Return each line of the items below that contains the string "Click", copying the lines in full.

The records
════
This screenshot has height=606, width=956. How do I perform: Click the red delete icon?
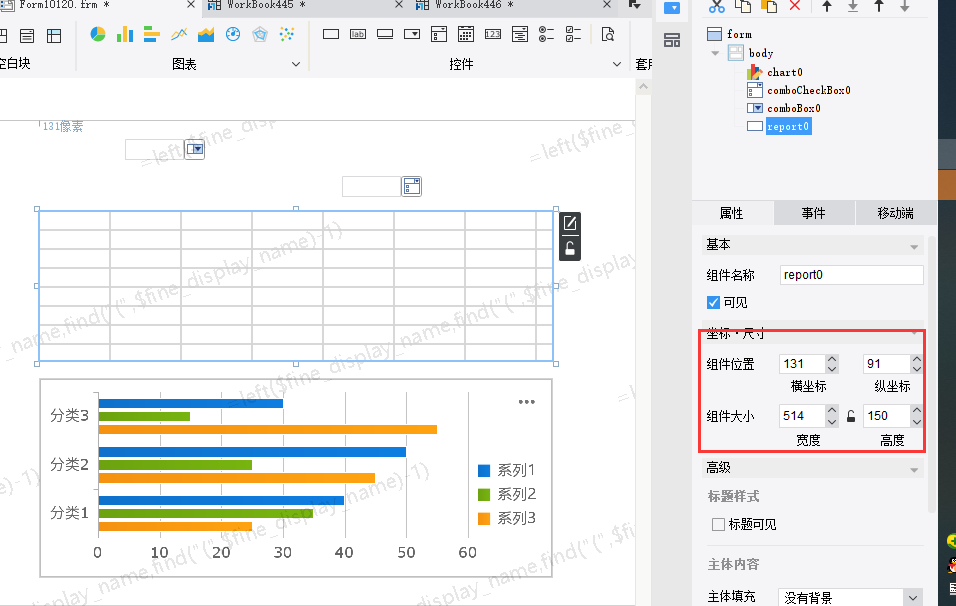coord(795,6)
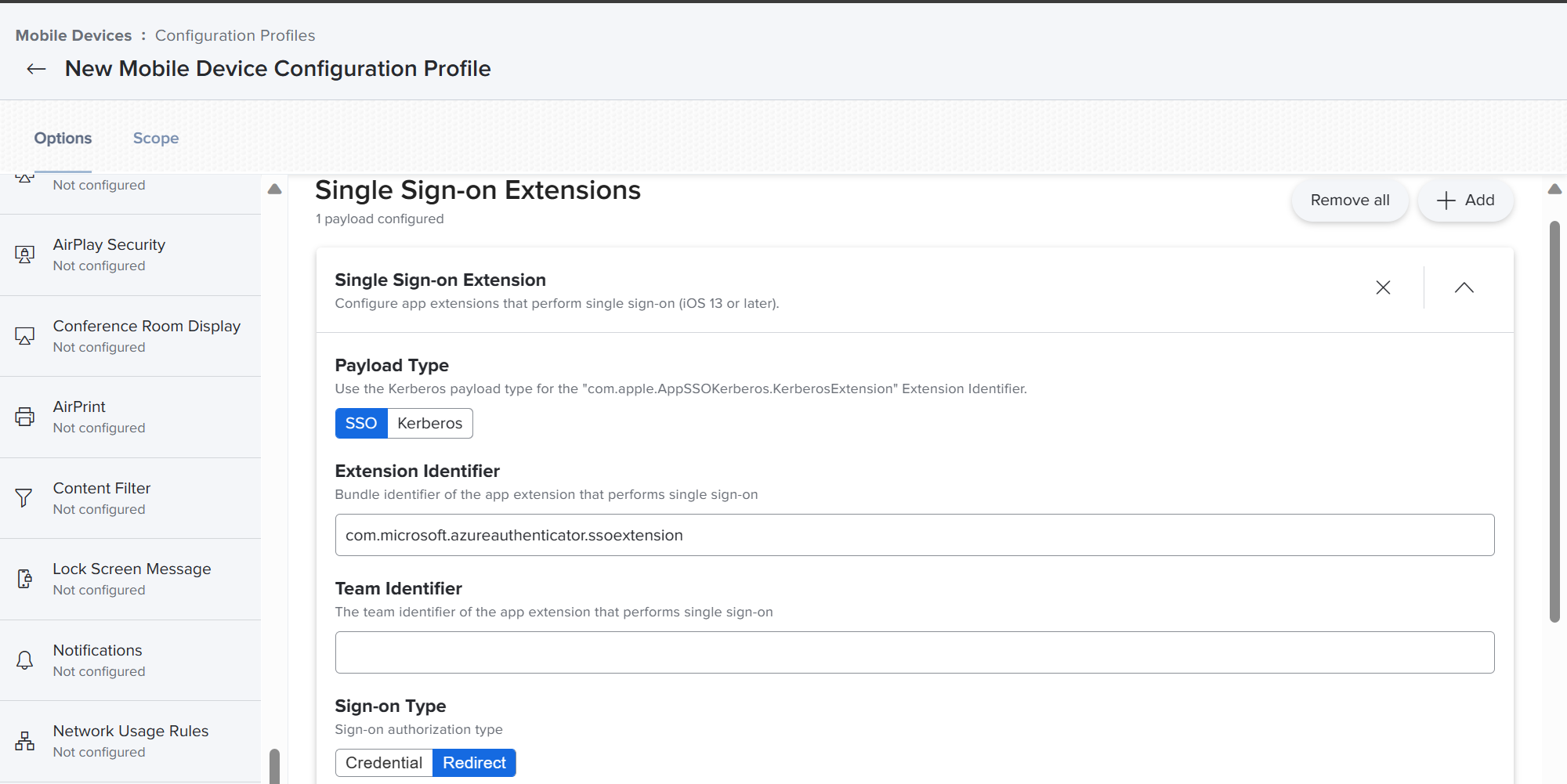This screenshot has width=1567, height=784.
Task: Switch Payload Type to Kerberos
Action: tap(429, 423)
════
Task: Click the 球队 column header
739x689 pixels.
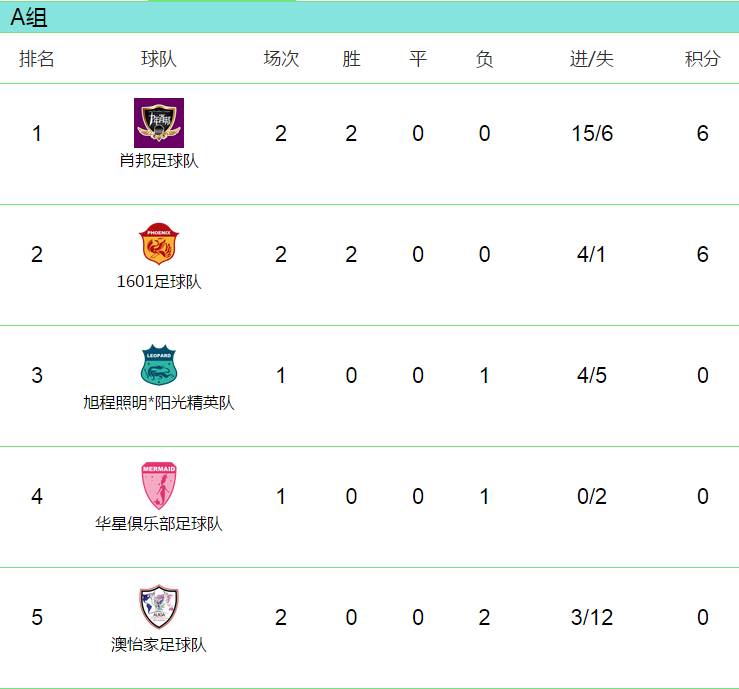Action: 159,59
════
Answer
This screenshot has height=606, width=956. How do I perform: Click the red delete icon?
Task: Click the 球队 column header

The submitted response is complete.